▸ Task input
==================================================

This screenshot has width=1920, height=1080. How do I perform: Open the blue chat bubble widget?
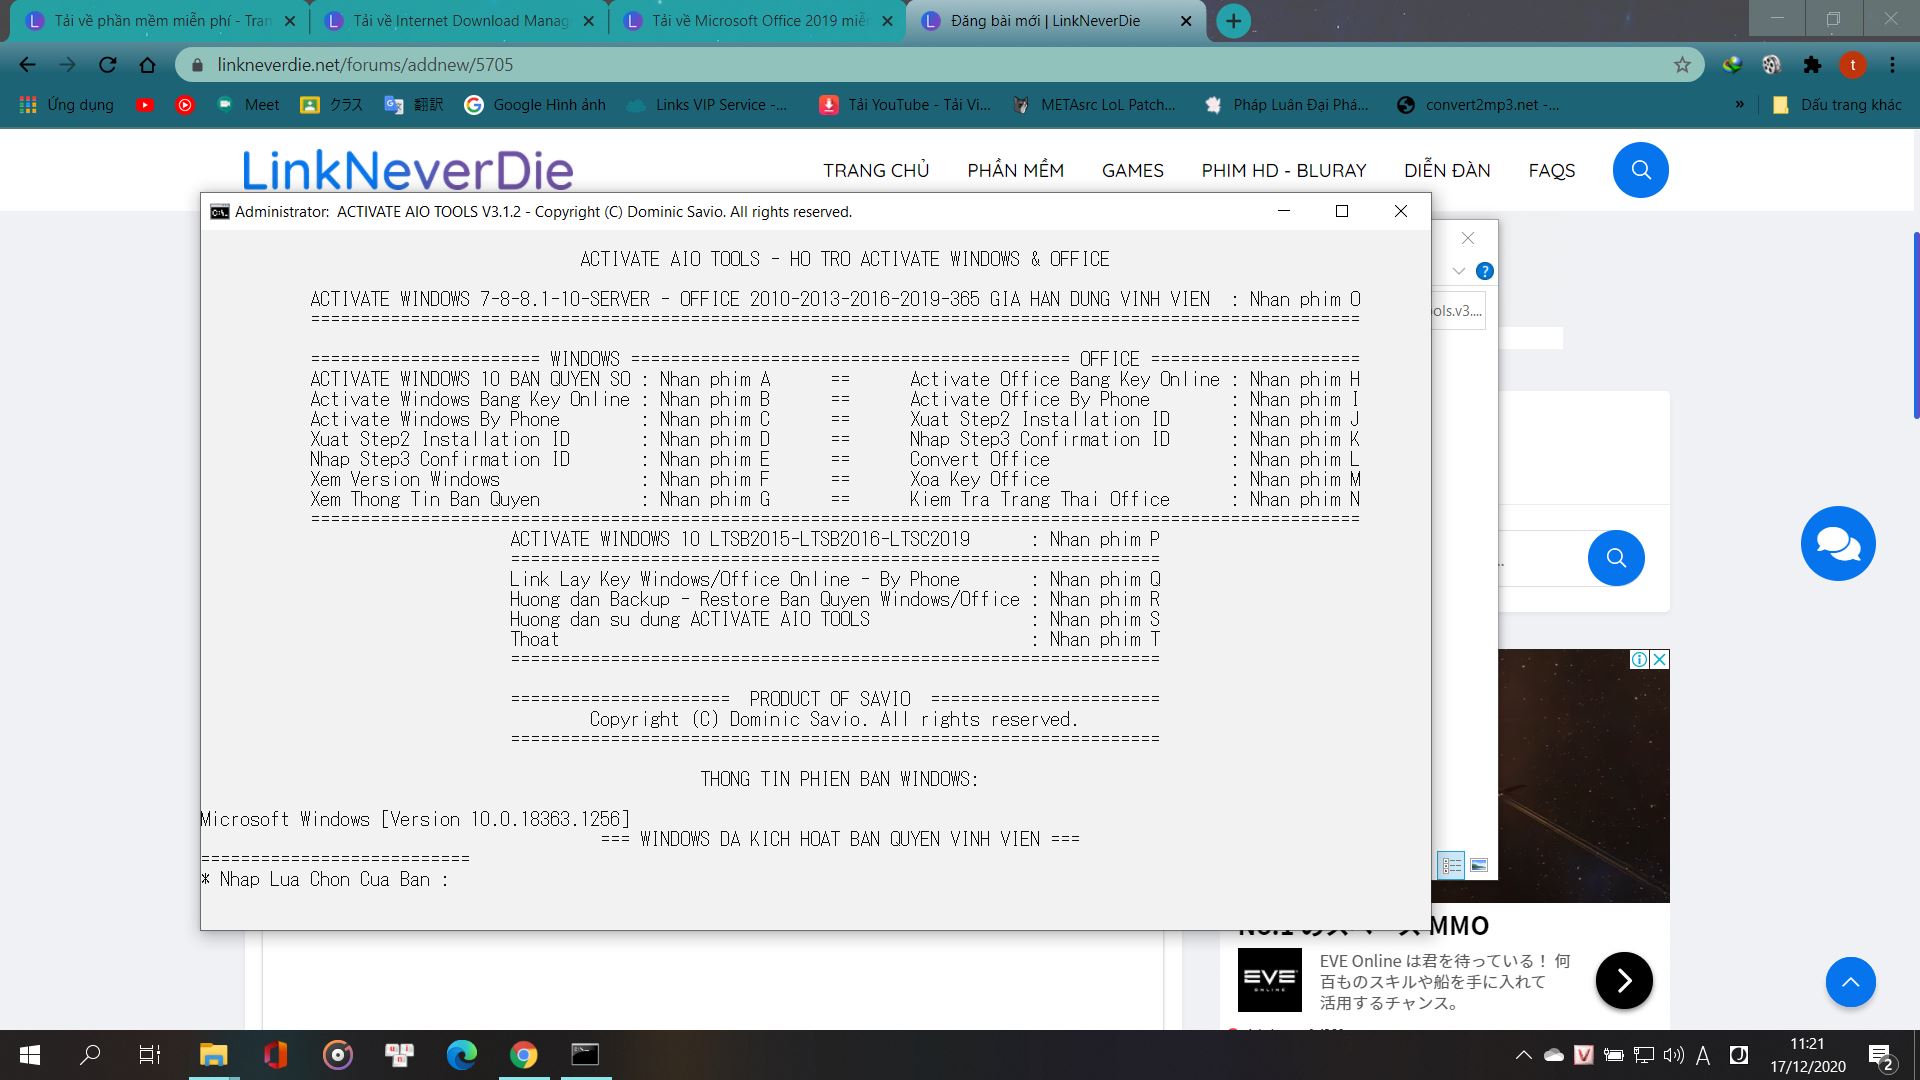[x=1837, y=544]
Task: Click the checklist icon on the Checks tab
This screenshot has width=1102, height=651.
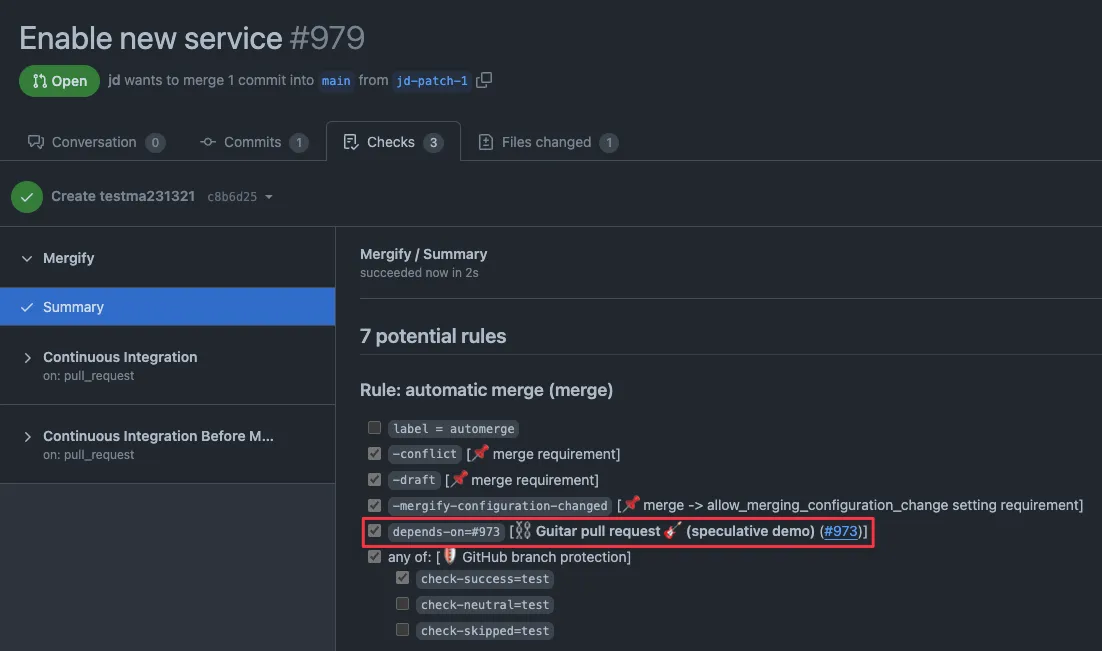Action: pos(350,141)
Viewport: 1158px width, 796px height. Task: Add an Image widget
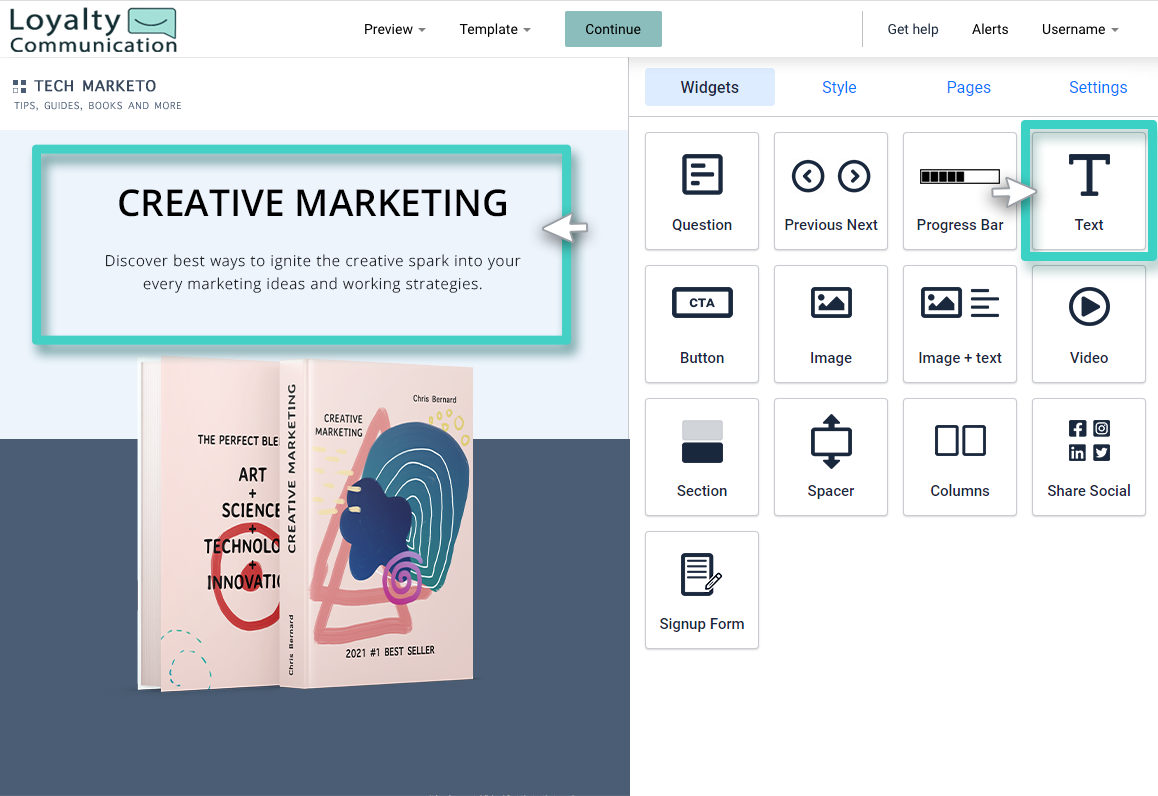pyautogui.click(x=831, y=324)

==================================================

▸ What is asked
Lay out the rows above as a two-column CSV with the headers "instruction" and "coordinates". Give one line per row, with each field quoted, line breaks replaced by spaces, and the pictures left out.

▸ Exercise answer
instruction,coordinates
"This screenshot has width=1920, height=1080. How do I perform: Open the blue chat bubble widget?","[x=1837, y=544]"
"Task: Click the checklist icon on the Checks tab This screenshot has width=1102, height=651.","Action: pos(350,141)"
"Viewport: 1158px width, 796px height. Task: Add an Image widget","pyautogui.click(x=831, y=324)"